- [REQUIREMENT]: If a line in the data below contains the word "This", copy it out.

- [DATA TO EXAMINE]:
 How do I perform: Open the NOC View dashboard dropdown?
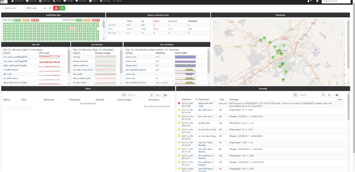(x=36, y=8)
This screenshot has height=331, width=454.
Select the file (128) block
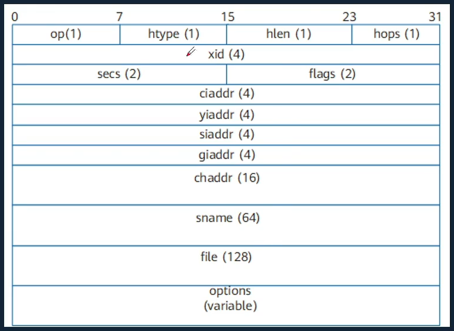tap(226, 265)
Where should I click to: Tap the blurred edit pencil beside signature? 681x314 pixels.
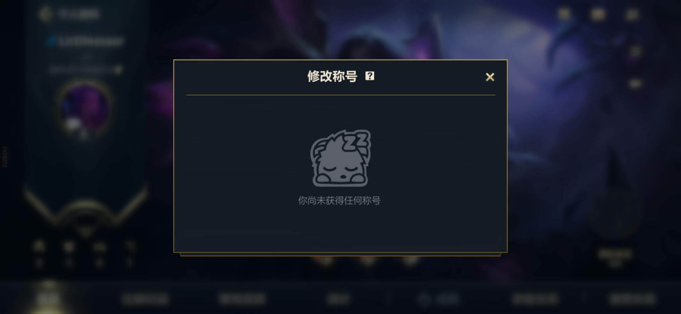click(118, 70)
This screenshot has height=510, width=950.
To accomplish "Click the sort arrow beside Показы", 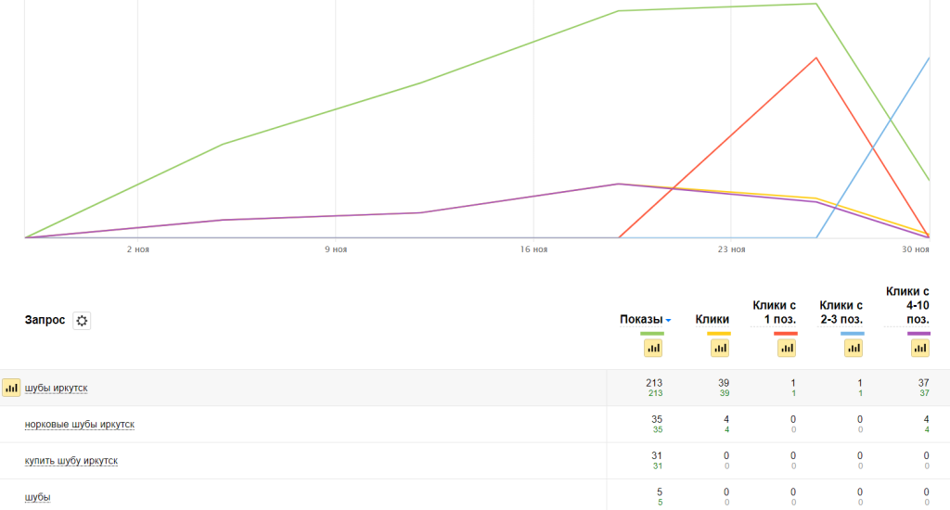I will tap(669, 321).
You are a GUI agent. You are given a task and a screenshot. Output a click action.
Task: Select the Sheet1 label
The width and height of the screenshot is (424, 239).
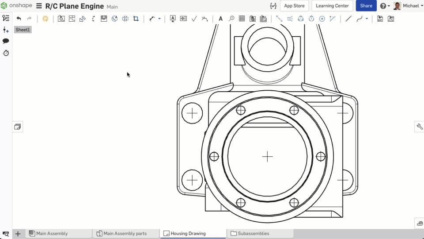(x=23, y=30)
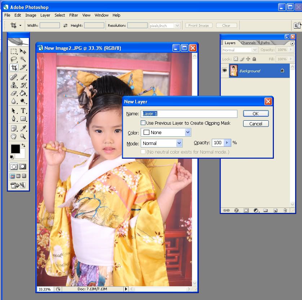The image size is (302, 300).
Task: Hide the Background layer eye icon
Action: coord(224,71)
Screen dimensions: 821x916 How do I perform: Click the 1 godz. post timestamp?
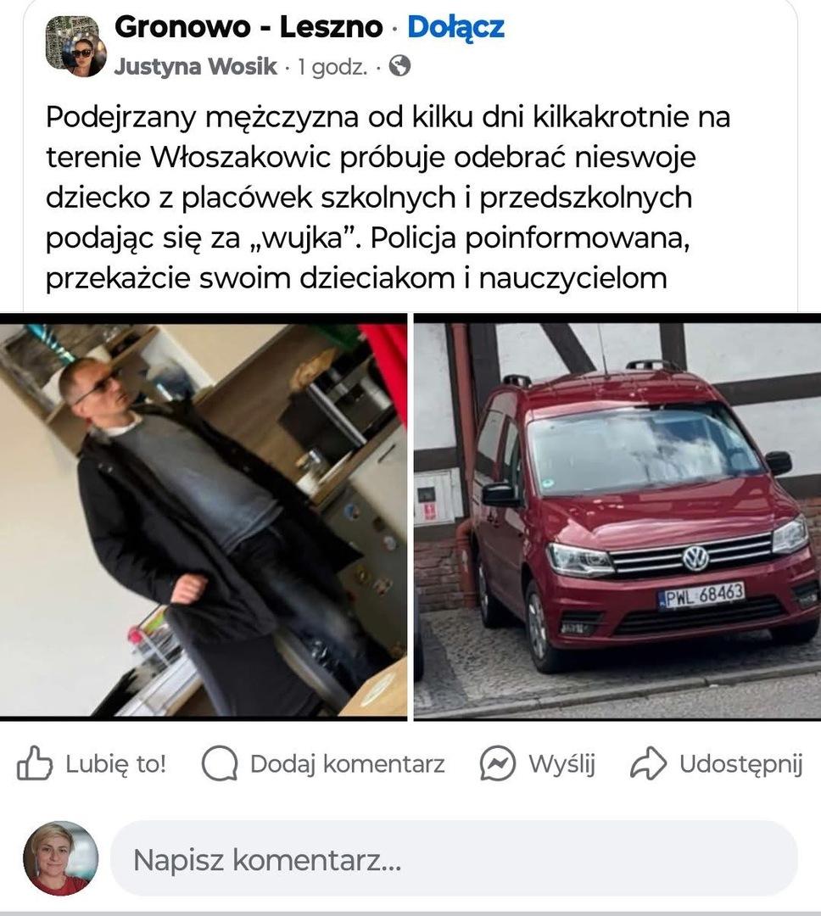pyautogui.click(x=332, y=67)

- [ANSWER BOX]:
This screenshot has height=331, width=454.
This screenshot has height=510, width=950.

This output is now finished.